▶ Problem description
Reading the records beneath this task, work out how many lines contain the word "calendar" and reply with only that number.

▶ Supplied data
######

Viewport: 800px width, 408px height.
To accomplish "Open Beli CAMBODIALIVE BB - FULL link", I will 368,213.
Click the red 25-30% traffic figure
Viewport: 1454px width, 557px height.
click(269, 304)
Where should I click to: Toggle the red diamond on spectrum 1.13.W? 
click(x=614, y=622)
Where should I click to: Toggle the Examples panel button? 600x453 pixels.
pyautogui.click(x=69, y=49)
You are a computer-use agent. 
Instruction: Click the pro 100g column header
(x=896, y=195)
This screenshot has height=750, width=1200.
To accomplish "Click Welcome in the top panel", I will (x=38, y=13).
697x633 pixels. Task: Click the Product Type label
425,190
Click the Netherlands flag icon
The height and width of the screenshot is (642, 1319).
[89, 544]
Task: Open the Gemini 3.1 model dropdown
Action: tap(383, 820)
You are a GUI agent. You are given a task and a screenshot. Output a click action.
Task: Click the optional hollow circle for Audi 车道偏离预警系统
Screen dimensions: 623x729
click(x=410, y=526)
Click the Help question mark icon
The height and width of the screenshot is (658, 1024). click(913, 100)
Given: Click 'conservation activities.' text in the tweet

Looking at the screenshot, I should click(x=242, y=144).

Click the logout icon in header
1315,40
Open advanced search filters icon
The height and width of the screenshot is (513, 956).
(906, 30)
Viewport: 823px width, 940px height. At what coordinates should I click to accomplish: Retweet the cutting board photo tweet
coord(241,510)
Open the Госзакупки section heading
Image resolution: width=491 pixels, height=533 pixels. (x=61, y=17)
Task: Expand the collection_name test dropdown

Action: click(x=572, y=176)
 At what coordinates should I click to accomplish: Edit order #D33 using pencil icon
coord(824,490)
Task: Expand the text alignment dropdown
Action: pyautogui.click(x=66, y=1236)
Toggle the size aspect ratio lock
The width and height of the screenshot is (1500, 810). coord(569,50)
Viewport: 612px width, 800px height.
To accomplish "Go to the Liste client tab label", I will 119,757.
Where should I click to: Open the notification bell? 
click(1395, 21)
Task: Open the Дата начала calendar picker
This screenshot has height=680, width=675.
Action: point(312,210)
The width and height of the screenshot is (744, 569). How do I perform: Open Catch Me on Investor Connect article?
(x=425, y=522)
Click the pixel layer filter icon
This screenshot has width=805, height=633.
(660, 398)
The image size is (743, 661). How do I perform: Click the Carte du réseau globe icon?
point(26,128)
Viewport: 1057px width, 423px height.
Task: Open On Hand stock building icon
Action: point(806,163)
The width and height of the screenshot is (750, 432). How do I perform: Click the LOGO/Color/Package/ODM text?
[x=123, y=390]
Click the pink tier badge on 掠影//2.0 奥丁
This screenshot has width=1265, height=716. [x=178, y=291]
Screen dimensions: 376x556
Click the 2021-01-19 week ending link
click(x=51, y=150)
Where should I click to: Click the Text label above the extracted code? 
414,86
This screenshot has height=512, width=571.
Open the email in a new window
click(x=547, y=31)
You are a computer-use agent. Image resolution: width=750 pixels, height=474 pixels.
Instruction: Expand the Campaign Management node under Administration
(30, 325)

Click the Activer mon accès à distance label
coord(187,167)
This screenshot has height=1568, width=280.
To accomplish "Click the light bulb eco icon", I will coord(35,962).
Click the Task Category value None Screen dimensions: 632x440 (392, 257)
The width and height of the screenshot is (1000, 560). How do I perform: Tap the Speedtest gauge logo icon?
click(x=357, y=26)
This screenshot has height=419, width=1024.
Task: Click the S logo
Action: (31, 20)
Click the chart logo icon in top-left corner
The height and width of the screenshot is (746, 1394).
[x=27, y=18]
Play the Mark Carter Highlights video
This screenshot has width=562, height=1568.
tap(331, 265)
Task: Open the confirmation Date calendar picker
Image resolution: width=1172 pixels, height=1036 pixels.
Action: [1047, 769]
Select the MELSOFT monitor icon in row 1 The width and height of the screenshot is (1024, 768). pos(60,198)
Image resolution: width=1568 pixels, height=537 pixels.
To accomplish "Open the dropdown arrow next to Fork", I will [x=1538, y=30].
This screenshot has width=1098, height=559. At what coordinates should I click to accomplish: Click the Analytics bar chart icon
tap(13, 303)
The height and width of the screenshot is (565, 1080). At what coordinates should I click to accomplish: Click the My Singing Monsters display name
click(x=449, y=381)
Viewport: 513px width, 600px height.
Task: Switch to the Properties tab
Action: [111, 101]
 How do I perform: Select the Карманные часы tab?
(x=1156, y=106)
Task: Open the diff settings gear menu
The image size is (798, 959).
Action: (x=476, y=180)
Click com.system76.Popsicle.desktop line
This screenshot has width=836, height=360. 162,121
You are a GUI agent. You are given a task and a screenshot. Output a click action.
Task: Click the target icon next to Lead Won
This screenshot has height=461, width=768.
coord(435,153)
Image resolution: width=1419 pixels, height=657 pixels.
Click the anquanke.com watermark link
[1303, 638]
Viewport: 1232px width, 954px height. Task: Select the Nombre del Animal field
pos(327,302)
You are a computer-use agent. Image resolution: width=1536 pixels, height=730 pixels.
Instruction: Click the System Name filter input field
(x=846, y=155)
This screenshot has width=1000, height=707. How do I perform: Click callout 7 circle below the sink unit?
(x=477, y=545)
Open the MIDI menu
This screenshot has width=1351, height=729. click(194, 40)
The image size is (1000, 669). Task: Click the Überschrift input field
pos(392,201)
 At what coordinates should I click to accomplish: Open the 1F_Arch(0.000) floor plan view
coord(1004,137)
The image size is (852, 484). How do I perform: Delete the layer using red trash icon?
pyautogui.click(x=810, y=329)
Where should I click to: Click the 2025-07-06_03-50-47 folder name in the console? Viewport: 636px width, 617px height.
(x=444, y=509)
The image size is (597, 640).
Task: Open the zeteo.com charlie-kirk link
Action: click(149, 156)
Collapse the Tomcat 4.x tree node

######

▶ Solved problem
2